▶ [What the exercise asks]: Copy the rows starting at the line that contains "Given: Click the slide" and ending at the line that contains "should pyautogui.click(x=682, y=169).", requests included, and raise every coordinate in the answers by 141.

* * * * * * *

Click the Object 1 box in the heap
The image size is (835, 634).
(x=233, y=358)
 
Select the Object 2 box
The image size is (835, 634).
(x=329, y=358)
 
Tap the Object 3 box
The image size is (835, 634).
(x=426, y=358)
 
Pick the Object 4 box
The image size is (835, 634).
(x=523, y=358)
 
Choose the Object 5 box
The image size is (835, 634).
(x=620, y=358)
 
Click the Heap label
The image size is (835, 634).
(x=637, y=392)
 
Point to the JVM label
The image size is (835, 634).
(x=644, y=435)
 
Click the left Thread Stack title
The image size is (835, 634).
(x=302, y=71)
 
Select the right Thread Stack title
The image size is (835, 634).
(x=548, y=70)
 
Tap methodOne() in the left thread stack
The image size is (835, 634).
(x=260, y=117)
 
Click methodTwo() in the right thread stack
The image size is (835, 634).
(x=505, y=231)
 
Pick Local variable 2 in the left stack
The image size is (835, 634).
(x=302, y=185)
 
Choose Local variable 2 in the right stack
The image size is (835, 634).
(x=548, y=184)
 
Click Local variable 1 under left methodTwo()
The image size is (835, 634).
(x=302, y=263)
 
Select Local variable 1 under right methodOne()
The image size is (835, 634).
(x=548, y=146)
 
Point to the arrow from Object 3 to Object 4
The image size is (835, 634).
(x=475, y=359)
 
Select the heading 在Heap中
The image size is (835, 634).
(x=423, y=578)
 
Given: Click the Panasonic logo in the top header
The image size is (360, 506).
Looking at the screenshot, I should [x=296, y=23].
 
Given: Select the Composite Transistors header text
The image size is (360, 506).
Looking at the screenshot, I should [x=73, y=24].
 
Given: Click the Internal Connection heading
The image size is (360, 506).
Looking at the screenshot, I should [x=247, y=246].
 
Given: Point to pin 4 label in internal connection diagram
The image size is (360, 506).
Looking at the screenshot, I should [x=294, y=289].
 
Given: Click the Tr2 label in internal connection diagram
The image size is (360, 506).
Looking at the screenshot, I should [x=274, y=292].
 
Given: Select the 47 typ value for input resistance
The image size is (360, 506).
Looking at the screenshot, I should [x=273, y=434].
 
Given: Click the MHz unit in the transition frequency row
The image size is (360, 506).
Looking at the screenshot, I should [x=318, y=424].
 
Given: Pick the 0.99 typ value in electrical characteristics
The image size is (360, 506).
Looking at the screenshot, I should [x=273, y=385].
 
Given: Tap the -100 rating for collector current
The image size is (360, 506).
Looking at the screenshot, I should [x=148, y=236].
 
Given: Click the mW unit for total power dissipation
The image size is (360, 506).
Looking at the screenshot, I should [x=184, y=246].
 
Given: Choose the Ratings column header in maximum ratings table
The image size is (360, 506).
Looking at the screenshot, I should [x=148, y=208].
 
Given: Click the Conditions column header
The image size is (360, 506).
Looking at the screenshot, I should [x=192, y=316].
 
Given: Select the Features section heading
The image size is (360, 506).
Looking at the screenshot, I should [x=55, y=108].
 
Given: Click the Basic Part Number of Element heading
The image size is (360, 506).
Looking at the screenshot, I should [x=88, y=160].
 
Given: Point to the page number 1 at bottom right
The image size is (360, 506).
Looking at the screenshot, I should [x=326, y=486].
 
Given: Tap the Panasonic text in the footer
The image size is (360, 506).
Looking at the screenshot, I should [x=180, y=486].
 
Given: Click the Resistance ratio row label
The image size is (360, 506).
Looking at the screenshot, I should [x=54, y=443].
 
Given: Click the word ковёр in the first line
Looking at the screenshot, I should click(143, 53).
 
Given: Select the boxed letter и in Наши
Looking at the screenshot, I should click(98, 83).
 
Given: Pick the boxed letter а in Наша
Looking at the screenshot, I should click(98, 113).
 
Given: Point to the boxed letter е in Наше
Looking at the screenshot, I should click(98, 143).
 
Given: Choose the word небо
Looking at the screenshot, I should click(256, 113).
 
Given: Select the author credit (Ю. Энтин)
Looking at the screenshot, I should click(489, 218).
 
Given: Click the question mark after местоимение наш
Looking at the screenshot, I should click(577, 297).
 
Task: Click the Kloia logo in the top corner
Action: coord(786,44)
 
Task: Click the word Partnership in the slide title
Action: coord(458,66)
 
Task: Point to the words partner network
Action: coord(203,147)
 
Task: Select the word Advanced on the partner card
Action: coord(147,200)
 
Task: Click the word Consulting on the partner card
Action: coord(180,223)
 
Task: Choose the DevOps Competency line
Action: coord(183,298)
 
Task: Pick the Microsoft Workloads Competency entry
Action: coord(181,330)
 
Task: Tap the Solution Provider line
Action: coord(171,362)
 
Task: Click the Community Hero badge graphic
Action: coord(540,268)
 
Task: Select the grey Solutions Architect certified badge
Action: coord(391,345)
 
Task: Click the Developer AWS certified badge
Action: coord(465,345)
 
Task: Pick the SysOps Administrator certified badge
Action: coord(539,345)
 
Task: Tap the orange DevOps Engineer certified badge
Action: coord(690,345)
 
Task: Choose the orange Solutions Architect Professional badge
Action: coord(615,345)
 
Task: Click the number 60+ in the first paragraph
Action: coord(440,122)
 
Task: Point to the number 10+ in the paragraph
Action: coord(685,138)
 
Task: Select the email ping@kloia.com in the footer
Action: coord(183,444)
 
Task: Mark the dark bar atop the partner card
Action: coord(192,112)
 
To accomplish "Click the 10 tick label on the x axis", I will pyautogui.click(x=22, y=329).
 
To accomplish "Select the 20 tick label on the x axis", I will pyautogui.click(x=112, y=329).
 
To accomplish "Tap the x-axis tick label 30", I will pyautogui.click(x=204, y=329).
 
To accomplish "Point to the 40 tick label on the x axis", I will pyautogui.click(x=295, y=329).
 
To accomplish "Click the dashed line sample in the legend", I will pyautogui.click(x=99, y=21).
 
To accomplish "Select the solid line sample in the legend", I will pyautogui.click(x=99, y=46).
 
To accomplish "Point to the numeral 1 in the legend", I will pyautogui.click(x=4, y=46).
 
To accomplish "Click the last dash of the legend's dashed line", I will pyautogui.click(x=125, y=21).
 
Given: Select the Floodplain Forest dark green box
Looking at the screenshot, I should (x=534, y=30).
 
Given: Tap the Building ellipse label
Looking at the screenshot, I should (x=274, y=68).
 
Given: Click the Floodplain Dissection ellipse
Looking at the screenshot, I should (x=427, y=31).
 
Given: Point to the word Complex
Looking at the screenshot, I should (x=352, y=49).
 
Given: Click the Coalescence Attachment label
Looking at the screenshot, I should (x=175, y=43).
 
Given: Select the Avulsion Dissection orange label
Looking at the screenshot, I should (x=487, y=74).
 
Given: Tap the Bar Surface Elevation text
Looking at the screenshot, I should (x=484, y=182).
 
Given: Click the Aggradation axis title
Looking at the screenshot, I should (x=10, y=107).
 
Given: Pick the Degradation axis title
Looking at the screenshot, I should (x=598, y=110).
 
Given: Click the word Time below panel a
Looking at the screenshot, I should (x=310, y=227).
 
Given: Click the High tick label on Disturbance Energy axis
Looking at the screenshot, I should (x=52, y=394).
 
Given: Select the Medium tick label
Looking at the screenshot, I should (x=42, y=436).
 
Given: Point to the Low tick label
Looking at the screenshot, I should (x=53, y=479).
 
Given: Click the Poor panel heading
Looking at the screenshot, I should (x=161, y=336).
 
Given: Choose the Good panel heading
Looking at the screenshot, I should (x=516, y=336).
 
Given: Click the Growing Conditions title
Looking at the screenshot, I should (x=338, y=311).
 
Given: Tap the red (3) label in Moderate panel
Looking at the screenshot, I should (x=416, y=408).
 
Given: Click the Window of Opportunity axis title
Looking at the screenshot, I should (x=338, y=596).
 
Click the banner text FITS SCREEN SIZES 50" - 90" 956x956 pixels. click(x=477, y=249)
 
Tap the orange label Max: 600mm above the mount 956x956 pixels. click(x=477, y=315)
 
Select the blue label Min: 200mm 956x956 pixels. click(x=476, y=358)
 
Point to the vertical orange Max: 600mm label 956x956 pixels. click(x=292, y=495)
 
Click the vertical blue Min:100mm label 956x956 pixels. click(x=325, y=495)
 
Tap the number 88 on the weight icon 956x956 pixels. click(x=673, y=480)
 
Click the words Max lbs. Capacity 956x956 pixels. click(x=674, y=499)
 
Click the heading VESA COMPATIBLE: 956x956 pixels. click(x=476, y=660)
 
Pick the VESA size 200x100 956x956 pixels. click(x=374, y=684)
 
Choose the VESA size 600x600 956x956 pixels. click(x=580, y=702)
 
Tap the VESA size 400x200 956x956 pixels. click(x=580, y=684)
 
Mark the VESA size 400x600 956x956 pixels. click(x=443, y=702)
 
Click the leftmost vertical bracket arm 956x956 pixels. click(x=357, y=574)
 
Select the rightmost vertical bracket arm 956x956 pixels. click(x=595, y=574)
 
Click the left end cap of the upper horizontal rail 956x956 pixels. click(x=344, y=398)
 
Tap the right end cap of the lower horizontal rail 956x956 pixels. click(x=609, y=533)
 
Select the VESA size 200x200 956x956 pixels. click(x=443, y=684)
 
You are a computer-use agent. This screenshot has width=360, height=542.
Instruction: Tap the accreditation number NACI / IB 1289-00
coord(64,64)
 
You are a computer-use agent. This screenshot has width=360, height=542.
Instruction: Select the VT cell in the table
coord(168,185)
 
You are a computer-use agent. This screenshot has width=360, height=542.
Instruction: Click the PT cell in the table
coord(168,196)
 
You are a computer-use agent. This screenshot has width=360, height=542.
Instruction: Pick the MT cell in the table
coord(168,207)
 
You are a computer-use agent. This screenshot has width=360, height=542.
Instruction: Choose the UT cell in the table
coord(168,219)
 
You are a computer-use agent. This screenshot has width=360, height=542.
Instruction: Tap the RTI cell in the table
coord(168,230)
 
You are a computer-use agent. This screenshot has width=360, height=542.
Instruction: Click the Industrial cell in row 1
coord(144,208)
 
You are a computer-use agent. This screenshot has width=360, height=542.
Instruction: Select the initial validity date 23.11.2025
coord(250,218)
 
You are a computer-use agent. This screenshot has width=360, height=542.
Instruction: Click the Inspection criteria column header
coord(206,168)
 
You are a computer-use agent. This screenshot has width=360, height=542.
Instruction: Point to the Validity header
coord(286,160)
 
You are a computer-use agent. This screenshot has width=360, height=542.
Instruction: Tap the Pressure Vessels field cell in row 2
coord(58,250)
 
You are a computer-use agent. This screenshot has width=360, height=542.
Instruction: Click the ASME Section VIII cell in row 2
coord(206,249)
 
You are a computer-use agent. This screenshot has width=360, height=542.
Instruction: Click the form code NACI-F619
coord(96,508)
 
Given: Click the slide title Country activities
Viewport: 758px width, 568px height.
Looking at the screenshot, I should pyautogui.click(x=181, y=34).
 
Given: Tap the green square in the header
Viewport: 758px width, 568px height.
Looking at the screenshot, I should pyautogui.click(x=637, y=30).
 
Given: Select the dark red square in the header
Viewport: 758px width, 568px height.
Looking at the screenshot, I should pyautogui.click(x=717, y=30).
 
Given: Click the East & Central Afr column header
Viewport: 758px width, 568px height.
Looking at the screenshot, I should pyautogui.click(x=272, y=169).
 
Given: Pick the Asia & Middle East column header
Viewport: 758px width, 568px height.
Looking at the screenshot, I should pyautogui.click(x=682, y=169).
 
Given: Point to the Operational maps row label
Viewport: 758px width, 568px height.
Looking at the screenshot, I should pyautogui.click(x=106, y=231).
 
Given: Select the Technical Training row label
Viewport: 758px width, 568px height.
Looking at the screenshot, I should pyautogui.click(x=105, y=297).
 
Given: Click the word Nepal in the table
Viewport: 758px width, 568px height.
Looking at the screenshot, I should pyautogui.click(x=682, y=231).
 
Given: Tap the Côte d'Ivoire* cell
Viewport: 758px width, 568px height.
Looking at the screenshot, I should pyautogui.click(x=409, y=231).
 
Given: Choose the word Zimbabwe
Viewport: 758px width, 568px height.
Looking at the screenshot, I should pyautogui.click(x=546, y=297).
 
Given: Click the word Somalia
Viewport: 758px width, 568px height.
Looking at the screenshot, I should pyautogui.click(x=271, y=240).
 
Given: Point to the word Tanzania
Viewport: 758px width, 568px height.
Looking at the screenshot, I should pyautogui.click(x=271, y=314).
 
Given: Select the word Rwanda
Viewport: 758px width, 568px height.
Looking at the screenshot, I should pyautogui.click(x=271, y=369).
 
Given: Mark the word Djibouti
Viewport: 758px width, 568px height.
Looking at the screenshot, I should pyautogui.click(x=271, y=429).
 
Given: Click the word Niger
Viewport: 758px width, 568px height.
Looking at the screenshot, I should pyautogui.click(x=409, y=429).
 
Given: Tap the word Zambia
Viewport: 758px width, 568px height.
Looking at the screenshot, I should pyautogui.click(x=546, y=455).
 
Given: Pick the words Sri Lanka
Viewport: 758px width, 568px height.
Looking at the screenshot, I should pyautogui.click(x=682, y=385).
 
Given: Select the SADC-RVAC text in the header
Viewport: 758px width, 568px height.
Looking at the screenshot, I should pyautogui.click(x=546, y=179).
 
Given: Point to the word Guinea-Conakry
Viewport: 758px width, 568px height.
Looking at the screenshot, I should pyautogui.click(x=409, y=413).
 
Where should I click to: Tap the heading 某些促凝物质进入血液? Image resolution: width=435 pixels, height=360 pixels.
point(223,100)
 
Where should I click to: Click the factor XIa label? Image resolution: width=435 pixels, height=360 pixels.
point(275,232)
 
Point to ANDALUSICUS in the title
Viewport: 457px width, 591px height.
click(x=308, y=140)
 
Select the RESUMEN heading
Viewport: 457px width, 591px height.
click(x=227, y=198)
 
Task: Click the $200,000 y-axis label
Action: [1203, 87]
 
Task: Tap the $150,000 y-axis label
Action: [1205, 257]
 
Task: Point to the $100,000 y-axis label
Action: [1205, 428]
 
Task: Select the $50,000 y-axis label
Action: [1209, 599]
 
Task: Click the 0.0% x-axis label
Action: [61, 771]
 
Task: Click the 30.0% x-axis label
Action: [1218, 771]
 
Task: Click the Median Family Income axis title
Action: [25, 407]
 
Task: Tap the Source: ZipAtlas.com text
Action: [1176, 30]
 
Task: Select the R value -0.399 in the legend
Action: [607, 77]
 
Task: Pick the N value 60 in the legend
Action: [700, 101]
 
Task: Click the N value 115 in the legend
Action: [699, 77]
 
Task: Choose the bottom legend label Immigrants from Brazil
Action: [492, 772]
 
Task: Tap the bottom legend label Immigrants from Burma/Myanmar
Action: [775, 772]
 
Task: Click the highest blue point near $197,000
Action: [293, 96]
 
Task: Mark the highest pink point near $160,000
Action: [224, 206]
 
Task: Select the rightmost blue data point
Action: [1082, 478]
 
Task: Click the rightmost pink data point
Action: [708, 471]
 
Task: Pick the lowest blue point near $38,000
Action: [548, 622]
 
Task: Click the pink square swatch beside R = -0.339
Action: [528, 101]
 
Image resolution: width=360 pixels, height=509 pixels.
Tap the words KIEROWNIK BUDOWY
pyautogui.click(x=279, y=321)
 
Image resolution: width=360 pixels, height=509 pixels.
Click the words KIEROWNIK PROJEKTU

* * * * * * *

▶ [Correct result]:
Given: Click the slide title Country activities
Viewport: 758px width, 568px height.
Looking at the screenshot, I should pyautogui.click(x=322, y=175).
 
Given: Tap the green square in the header
Viewport: 758px width, 568px height.
Looking at the screenshot, I should pyautogui.click(x=778, y=171).
 
Given: Select the dark red square in the header
Viewport: 758px width, 568px height.
Looking at the screenshot, I should pyautogui.click(x=858, y=171).
 
Given: Click the East & Central Afr column header
Viewport: 758px width, 568px height.
Looking at the screenshot, I should pyautogui.click(x=413, y=310).
 
Given: Pick the Asia & Middle East column header
Viewport: 758px width, 568px height.
Looking at the screenshot, I should pyautogui.click(x=823, y=310).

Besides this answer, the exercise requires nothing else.